Do correlations matter when building neural networks?

Question

I am new to working with neural networks. However, I have built some linear regression models in the past. My question is, is it worth looking for features with a correlation to my target variable as I would normally do in a linear regression or is it better to feed the neural network with all the data I have?

Assuming that the data I have is all related to my target variable of course. I am working with this dataset and building a neural network regressor for it.

https://s3-api.us-geo.objectstorage.softlayer.net/cf-courses-data/CognitiveClass/DL0101EN/labs/data/concrete_data.csv

Here is a snippet of the data. The target variable is the concrete strength rate given a certain combination of materials for that concrete sample.

I greatly appreciate any tips and explanations. I excuse me if this is too noob of a question but unfortunately I did not find any info about it on google. Thanks again!

Answer 1

If there is some correlation between features, that is what the network will ideally find out on its own and learn to utilize. So, in general, don't take correlated samples or features out of the training loop only because they look correlated. After all, they could convey a lot of valuable information.

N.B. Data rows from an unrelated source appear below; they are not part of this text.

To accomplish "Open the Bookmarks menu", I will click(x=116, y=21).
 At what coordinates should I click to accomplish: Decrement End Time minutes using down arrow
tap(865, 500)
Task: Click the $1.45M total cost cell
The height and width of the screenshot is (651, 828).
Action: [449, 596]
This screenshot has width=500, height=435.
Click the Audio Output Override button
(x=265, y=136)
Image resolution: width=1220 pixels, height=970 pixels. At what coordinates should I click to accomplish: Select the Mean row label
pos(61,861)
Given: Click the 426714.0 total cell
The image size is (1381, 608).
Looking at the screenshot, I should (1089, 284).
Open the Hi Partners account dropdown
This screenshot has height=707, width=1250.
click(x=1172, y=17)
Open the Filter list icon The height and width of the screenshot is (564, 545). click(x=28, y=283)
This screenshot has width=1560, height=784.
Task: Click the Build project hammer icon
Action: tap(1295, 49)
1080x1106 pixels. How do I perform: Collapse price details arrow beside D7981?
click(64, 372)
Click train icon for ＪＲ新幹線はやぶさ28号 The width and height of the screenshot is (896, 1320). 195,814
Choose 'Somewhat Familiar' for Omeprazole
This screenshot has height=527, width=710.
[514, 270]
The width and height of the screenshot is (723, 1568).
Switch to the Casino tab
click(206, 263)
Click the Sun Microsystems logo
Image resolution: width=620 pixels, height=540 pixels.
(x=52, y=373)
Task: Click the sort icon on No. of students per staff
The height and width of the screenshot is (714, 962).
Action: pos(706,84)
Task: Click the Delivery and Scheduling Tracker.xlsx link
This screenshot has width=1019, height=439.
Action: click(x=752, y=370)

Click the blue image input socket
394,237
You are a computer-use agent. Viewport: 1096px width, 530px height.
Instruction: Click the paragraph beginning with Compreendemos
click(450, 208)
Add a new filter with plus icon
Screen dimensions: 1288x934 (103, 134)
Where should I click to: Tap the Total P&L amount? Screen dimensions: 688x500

When it comes to correlation between data samples during training, this correlation is commonly broken up by training a network on randomly selected mini-batches of training data samples. So, you randomly sample e.g. 16 or 32 (or so) training examples based on which you apply a single update of the weights using some Stochastic Gradient Descent variant. Since the members of a mini-batch are sampled at random, chances for finding highly correlated training samples in some mini-batch shall be sufficiently minimized in order not to negatively affect the training outcome.

Having said that, if you are concerned about overfitting of your model or weights that would overly weight just a small subset of all available input features, you could try applying regularization techniques like L1 (encouraging sparse representations) or L2 (encouraging low weights in general) regularization or dropout. In your particular case, since the main concern is an excessive contribution of only a small set of input features, L2 shall yield better results (avoiding excessively large weights that would be required to excessively much weight just a small number of features).

Besides that: Commonly, you split your training dataset into 3 parts:

1. Data used for fitting the model (actual training data)
2. Data used for assessing the training progress & possibly for determining when to apply early stopping (validation data)
3. Test data used to assess the performance of the system after all training & intermediate testing is done

The final evaluation on the test dataset shall reveal then the generalization ability of your trained model to novel data.

So, with regularization in place during training and relatively low error rates on the validation and test datasets, you are pretty much save even without checking for correlated data beforehand. Only when you really struggle decreasing the validation loss, it might be worth to further inspect what exactly is going wrong in terms of correlations and such.